Agree about the gorgeous. I've been visiting since my grown kids were "littles" and it's one of the reasons I purchased WM. We have stayed at the WM and it's quite nice. The townhouse style makes you feel like you are home. This year we went back to a house because we really like having our boat available and floating 24/7. 

Can't wait for our trip!


----------



## presley (Jun 4, 2014)

Stressy said:


> Presley,
> 
> Did you go out on the lake? It's a little early yet as the water level is controlled by PGE-but yes, we've had a drought this year. How low is low? I've stayed away in the past couple of years due to the dam retrofit and water level but this was supposed to be the year!! I've got a house rental for end of June, early July with a dock. Gah, it better be floating.



I didn't go on the lake, but my husband took a fishing charter.  The lake is low enough that the Forks can't do any of their boating activities this year.  The end of their dock is on land.  The WM side of the lake is the low side.  So, if you are staying in a different part, you should be fine.

We were told the lake is always low at this time of year, but that is quite a bit lower than normal right now.  The check in person at the WM said it used to be a 10 minute walk to the lake from the property, but now it would be at least double that.  It wasn't quite as far as he suggested, but I did see many docks on dry land on that side of the lake.


----------



## Stressy (Jun 6, 2014)

presley said:


> I didn't go on the lake, but my husband took a fishing charter.  The lake is low enough that the Forks can't do any of their boating activities this year.  The end of their dock is on land.  The WM side of the lake is the low side.  So, if you are staying in a different part, you should be fine.
> 
> We were told the lake is always low at this time of year, but that is quite a bit lower than normal right now.  The check in person at the WM said it used to be a 10 minute walk to the lake from the property, but now it would be at least double that.  It wasn't quite as far as he suggested, but I did see many docks on dry land on that side of the lake.



Thanks for the update.

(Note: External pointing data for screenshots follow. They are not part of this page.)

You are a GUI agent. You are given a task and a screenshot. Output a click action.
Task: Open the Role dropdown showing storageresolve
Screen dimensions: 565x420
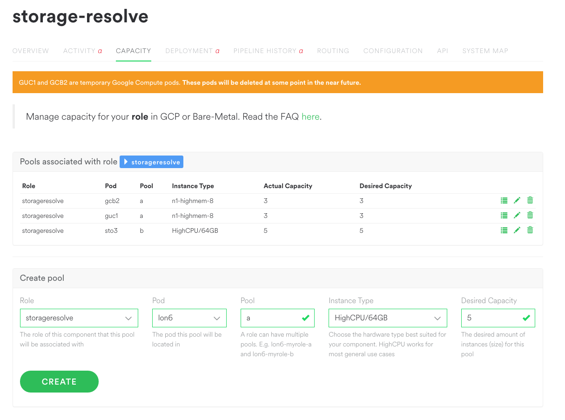click(79, 318)
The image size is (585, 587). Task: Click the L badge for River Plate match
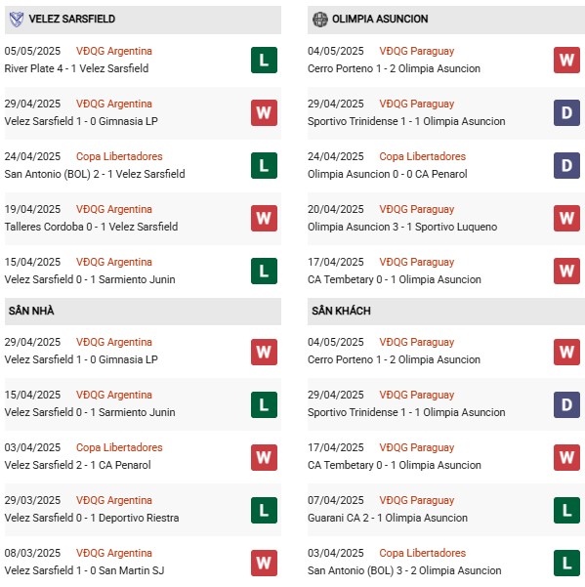265,60
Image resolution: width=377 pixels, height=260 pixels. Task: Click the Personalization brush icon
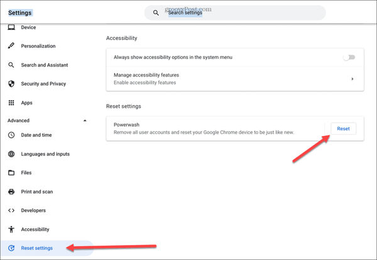[x=11, y=46]
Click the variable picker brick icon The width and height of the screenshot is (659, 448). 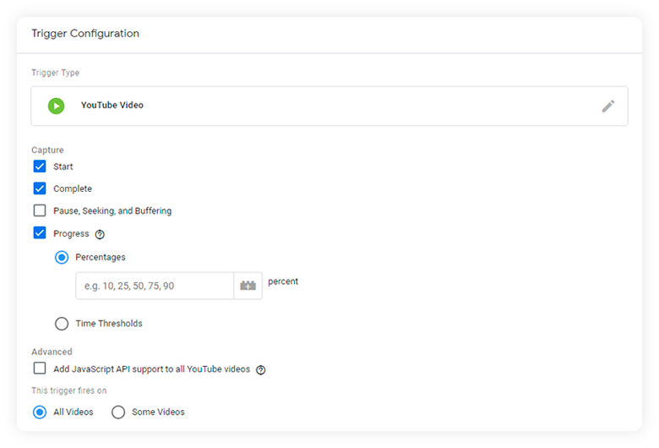pos(248,286)
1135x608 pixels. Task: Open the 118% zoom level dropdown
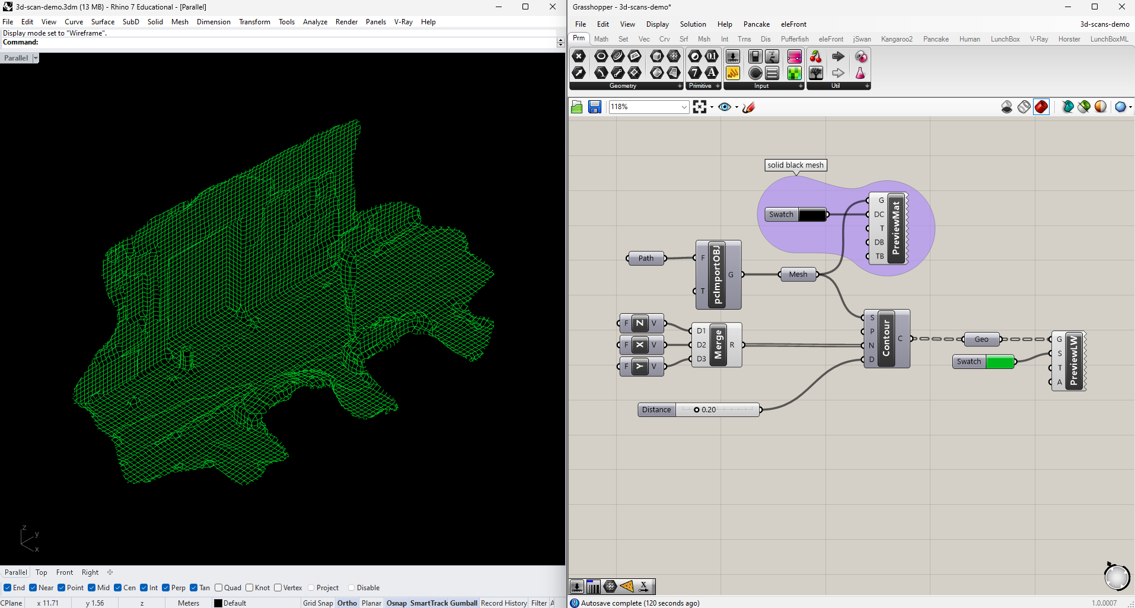coord(684,107)
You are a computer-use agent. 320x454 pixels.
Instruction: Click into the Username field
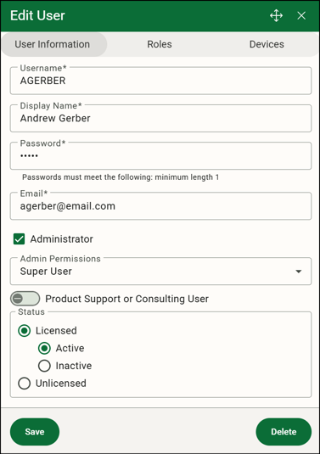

The home is south of WM and the Pines Resort in Willow cove.  I've just sent a note to the rental agency to ask if the dock is floating. I was looking forward to getting to getting a Forks Burger by boat...sounds like that might not be happening.


----------



## Stressy (Jul 6, 2014)

Back today from Bass Lake....WOW! The lake is sooooo low. Drought is real. We were fortunate to have a floating dock/slip. Others simply beached their boats near their docks.

We visited Yosemite. Agree that it's a short drive from Bass Lake to the entrance but much longer to the Valley floor. It was VERY warm. Water is essential. We drove ourselves but many might benefit from the open air buses/shuttle tours.

Everything is soooo dry right now. Again, drought. Hardly any falls, etc. If you intend to visit this summer, please be mindful of the physical capabilities of your group and the need to hydrate.

Wanted to add that we spent 4th of July at Bass Lake. It's such a great way to view fireworks, shot from a barge, over the lake. The echo is unbelievable. Not that it's loud...it's just sort of indescribable.....and makes you well aware of where you are. It's always one of our top vacations choices. 5 times running...now.


----------